> [Brief]: Lines in the listing below that include the word "previous" need to be copied.

Start of Material to process

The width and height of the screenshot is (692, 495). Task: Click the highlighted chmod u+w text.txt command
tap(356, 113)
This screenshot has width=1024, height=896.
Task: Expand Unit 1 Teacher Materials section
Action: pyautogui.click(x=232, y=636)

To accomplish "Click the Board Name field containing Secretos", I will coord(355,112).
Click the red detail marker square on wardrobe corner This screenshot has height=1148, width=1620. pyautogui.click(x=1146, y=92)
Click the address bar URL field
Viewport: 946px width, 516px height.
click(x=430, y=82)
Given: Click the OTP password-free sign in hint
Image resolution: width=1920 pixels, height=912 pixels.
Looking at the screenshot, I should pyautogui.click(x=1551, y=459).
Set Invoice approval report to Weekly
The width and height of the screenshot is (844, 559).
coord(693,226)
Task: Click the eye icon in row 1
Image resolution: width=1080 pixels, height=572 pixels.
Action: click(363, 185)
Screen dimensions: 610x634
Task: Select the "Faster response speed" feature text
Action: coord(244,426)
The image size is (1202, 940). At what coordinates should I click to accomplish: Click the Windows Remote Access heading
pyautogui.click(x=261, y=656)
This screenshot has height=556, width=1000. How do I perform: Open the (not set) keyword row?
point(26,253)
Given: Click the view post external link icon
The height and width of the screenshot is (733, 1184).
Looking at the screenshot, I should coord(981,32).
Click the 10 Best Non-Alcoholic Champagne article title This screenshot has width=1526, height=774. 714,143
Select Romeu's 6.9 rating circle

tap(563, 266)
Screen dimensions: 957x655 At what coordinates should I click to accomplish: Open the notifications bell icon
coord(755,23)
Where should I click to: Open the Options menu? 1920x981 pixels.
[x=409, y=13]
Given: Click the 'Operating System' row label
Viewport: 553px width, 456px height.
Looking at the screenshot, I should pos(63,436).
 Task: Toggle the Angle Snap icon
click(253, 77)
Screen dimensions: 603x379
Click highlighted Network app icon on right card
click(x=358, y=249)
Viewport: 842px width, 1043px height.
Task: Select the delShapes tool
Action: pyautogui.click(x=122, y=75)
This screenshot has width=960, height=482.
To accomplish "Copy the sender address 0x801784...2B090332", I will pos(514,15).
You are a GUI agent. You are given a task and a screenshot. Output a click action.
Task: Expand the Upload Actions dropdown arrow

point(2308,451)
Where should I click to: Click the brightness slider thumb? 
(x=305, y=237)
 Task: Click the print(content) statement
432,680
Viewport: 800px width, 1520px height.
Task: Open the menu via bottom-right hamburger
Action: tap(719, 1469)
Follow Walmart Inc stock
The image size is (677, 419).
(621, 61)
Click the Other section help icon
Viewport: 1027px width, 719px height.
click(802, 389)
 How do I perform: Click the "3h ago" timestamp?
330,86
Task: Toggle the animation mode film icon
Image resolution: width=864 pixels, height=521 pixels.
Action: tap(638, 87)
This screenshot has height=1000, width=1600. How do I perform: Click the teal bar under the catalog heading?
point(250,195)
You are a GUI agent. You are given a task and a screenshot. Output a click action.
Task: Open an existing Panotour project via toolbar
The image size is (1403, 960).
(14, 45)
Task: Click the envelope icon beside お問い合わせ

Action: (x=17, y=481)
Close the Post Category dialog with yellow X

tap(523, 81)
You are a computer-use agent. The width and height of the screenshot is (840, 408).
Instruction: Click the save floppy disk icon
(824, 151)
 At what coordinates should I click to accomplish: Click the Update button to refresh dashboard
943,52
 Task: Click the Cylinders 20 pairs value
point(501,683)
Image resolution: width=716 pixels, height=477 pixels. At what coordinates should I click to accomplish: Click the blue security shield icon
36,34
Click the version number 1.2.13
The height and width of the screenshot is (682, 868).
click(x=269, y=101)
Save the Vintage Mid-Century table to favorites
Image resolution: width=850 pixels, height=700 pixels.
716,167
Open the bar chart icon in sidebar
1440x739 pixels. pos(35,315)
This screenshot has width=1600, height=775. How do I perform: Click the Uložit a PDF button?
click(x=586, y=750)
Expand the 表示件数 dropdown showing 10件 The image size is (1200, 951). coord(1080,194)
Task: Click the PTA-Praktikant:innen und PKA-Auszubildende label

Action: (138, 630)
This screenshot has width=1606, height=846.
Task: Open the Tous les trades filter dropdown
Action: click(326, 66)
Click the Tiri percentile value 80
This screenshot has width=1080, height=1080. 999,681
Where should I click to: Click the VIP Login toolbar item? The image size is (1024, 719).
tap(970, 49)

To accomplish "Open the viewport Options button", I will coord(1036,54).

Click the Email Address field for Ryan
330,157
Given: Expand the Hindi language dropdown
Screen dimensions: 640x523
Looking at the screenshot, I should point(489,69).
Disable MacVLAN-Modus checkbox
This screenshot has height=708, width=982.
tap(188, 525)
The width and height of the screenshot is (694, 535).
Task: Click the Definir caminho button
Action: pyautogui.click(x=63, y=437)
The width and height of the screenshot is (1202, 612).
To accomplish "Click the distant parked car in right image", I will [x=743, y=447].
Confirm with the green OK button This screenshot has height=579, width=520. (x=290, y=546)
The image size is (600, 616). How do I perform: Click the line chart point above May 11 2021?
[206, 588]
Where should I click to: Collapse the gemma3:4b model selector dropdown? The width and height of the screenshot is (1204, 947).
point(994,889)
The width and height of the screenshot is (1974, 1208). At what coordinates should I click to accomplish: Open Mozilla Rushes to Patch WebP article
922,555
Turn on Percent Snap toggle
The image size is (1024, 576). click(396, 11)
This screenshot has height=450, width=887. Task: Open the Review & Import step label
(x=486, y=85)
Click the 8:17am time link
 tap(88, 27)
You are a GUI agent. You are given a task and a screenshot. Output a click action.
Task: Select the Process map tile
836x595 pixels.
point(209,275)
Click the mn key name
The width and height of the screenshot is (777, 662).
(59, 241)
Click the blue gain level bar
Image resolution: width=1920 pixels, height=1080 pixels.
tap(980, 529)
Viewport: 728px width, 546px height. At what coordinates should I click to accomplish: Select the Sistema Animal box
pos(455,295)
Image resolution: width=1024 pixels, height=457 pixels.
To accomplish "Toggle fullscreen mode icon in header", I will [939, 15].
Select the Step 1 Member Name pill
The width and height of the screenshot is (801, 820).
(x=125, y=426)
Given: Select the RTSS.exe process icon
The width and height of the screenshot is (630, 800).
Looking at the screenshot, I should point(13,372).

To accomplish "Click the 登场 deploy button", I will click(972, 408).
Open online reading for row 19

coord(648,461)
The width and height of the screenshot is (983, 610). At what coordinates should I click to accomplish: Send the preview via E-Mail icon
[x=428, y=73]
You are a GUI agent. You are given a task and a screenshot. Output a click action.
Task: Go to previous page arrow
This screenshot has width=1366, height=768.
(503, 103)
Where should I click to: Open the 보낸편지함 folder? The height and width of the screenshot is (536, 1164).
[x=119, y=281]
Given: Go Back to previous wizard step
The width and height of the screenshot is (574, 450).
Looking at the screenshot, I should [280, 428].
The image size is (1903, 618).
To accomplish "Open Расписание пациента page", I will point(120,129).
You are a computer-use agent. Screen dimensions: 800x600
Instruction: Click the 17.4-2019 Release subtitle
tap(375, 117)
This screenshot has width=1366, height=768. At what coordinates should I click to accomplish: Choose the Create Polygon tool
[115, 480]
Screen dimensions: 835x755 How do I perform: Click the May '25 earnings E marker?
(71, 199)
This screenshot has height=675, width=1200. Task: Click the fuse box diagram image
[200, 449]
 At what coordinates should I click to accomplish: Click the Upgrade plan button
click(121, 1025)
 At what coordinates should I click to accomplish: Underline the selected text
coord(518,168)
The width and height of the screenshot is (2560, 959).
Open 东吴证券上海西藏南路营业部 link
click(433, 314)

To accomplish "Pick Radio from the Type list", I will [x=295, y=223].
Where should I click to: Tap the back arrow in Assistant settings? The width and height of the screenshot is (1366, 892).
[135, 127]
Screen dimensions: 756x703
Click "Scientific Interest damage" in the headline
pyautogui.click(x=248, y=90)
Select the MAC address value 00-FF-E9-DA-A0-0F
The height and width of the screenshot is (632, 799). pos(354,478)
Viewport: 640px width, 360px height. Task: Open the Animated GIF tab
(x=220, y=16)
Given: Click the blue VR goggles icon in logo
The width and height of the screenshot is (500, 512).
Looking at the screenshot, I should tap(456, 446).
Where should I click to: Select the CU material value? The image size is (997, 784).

End of Material to process

> [Written reply]:
Task: Go to previous page arrow
Given: Go Back to previous wizard step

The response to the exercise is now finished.